商品簡介
Ardener (international development, Queen Elizabeth House, Oxford U., UK) and Moore (international human resource management, Royal Holloway, U. of London, UK) bring together seven essays on how individuals' ethnic, gender, corporate, and professional identities interact in businesses and bureaucracies. It addresses how they are perceived in corporate settings around the world, how they view themselves, and how they think others see them. Specific papers consider business and change in the UK, Israeli absorption centers, the impact of privatization and managerialist discourse on European public sector institutions, and aid agencies in the developing world, with emphasis on themes of power and knowledge transfer, researcher perspectives, boundary construction and reinterpretation, the socioeconomic effects of globalization, and flexibility.
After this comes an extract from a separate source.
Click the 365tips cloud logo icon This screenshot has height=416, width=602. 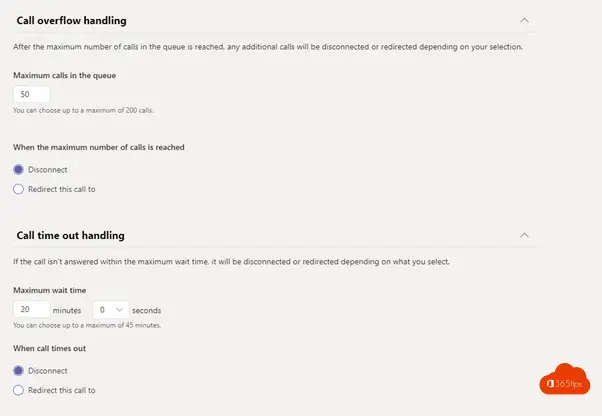click(565, 379)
Four of the papers were drawn from a workshop organized by the Centre for Cross-Cultural Research on Women at Queen Elizabeth House and a series of talks on "Corporate Images and Bureaucratic Identities," presented at the Ethnicity and Identity seminar at the Institute of Social Anthropology at Oxford U. Contributors are scholars of social anthropology, gender studies, and global economic governance from Europe and Israel. The book is aimed at sociologists and those interested in identity, business and management, governance, and development studies. Annotation c2007 Book News, Inc., Portland, OR (booknews.com)
作者簡介
Fiona Moore is a Lecturer in International Human Resource Management at Royal Holloway, University of London, and also a member of the International Gender Studies Centre at Queen Elizabeth House.